E-Mobilite ile elektrikli araçlarda alışmamız gereken terimler
ECV = Elektrikle Şarj Edilebilen Araçlar; BEV = Akülü Elektrikli Araçlar; PHEV = Plug-in Hibrit Elektrikli Araçlar olarak ifade ediliyor.
“Plug-in Hibritler” tamamen elektriğe dayanan elektrikli arabaların aksine, elektrik motoru ile benzinli motoru bir araya getiriyor. Geleneksel hibritlerin aksine, bataryaları prize takılarak şarj edilebiliyor.
Tamamen elektrikli (BEV) bir otomobil ise yalnızca elektrikle çalışmasıyla öne çıkıyor. Sektörün genel anlamda elektrikli araçlarla büyüyeceği öngörülüyor.

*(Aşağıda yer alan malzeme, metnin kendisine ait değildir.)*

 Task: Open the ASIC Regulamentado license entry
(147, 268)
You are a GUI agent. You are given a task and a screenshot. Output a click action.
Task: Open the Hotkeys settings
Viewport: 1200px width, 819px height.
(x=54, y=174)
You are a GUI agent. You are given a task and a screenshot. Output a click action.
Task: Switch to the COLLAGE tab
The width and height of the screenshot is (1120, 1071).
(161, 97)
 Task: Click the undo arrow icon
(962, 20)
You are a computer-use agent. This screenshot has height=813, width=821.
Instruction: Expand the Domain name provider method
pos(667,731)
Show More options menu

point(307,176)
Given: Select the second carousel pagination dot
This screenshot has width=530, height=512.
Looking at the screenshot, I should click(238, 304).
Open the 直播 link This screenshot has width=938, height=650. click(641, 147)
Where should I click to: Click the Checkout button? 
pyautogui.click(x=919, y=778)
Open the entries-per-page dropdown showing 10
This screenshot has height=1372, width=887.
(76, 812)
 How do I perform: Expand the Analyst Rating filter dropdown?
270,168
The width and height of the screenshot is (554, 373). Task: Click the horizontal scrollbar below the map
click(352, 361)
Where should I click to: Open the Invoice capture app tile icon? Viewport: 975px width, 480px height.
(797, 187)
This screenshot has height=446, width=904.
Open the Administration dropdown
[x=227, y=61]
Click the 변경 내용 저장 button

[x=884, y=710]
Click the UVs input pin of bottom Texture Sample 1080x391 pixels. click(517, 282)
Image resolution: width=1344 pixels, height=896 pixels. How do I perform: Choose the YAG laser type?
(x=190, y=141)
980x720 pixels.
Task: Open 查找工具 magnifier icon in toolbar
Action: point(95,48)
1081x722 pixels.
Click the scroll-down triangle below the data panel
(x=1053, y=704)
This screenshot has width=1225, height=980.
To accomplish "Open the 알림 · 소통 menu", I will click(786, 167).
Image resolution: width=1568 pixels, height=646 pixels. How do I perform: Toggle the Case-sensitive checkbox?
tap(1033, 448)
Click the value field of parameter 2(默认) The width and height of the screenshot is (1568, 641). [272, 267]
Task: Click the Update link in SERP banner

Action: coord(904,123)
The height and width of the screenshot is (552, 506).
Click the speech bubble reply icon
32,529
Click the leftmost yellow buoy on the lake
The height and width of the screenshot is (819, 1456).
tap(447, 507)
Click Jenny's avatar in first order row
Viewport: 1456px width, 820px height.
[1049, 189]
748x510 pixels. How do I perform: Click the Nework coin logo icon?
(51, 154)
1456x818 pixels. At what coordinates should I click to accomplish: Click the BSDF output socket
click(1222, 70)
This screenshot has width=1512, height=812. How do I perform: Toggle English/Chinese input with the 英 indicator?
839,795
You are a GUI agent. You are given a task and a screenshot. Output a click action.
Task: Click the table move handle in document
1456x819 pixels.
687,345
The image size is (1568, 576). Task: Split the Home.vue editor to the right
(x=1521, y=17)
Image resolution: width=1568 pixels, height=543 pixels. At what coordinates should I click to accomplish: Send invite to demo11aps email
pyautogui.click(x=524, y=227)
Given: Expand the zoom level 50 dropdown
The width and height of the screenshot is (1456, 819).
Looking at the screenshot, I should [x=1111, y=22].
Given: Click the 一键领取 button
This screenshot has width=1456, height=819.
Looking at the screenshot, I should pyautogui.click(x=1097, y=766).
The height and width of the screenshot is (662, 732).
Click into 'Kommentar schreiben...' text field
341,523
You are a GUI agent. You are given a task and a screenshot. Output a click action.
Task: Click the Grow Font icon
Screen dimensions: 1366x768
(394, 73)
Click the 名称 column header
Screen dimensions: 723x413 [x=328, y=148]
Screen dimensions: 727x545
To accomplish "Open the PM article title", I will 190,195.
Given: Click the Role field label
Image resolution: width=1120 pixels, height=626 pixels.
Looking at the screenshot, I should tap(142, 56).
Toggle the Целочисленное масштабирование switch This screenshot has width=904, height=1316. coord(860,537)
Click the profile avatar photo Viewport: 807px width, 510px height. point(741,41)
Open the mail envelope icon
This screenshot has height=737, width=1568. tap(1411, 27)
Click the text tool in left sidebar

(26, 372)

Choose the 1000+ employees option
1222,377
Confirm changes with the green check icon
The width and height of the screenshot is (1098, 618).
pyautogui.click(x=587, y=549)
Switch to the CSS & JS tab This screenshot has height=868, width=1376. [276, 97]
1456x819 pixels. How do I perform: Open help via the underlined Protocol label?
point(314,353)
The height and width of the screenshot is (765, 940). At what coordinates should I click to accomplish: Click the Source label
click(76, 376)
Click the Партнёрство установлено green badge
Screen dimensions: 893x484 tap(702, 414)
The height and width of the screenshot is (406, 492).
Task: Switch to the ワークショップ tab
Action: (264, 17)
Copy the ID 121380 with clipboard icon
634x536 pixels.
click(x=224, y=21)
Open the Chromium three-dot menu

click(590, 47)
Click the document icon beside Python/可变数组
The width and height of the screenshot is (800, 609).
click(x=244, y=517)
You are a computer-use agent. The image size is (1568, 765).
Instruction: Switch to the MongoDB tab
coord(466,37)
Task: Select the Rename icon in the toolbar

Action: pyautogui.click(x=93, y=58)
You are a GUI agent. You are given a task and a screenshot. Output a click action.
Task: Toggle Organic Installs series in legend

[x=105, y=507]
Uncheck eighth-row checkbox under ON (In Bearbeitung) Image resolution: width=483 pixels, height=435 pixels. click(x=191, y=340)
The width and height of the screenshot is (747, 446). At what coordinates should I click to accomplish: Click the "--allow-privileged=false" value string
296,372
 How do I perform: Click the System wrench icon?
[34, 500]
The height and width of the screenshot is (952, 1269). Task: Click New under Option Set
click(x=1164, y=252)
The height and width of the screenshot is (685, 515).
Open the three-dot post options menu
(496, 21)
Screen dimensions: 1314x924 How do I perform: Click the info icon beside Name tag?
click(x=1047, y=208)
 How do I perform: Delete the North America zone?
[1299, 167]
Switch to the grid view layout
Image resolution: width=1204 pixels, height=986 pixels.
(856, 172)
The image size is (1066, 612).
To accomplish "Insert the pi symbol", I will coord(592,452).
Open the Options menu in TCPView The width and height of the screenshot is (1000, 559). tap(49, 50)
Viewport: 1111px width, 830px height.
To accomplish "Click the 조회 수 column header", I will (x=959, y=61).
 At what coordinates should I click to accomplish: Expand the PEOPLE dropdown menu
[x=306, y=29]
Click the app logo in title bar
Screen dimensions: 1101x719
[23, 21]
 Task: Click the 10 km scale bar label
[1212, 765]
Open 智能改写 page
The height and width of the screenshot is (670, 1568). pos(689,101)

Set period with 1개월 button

Avrupa’da 2030'daki toplam elektrikli araç sayısının 47,7 milyon adet olması beklenirken (34,4 milyon BEV ve 13,7 milyon PHEV), Avrupa Komisyonu tarafından 2030 yılına kadar Avrupa’da 3,9 milyon şarj noktası hedefleniyor.
Dünyada bağlantılı elektrikli araç pazar büyüklüğünün, kablosuz iletişim yatırımları ve imkânlarının da artmasıyla, 2021'de 59,7 milyar dolar iken, 2028’de 191,9 milyar dolara ulaşacağı düşünülüyor.
İngiltere, 2025 yılına kadar kendi kendini süren araçların kullanıma sunulması için yol haritasını belirledi. Bu kapsamda yeni yasalar ve 100 milyon pound (119 milyon $) finansman planladıklarını açıkladı.
Ülkemizde de elektrikli araç satış adetleri artarken, yerli elektrikli otomobilimizin 2023’de yollara çıkacak olması, ayrıca özel sektör tarafından hayata geçirilecek elektrikli şarj istasyonları konusunda da öncü uygulamalar ve teşvikler verilmesi çok önemli adımlar oldu. 1.500'den fazla yüksek hızlı şarj istasyonunun kurulacağı, 300 milyon lira bütçeli şarj istasyonları destek programıyla bir yılda 1 milyar liraya yakın yatırım değerine sahip şarj istasyonunun devreye alınması bekleniyor. Böylelikle yakın zamanda 81 ilimizin tamamında, 1.500'den fazla yüksek hızlı şarj istasyonu devreye girecek. Programla asgari 90 kWs'lik hızlı şarj imkânı sunulacak. 1.572 istasyonla 180 MW üzerinde kurulu gücün sektöre kazandırılması hedefleniyor. Bu sayede, Türkiye hızlı şarj kapasitesini en hızlı artıran ülkelerden biri haline gelecek.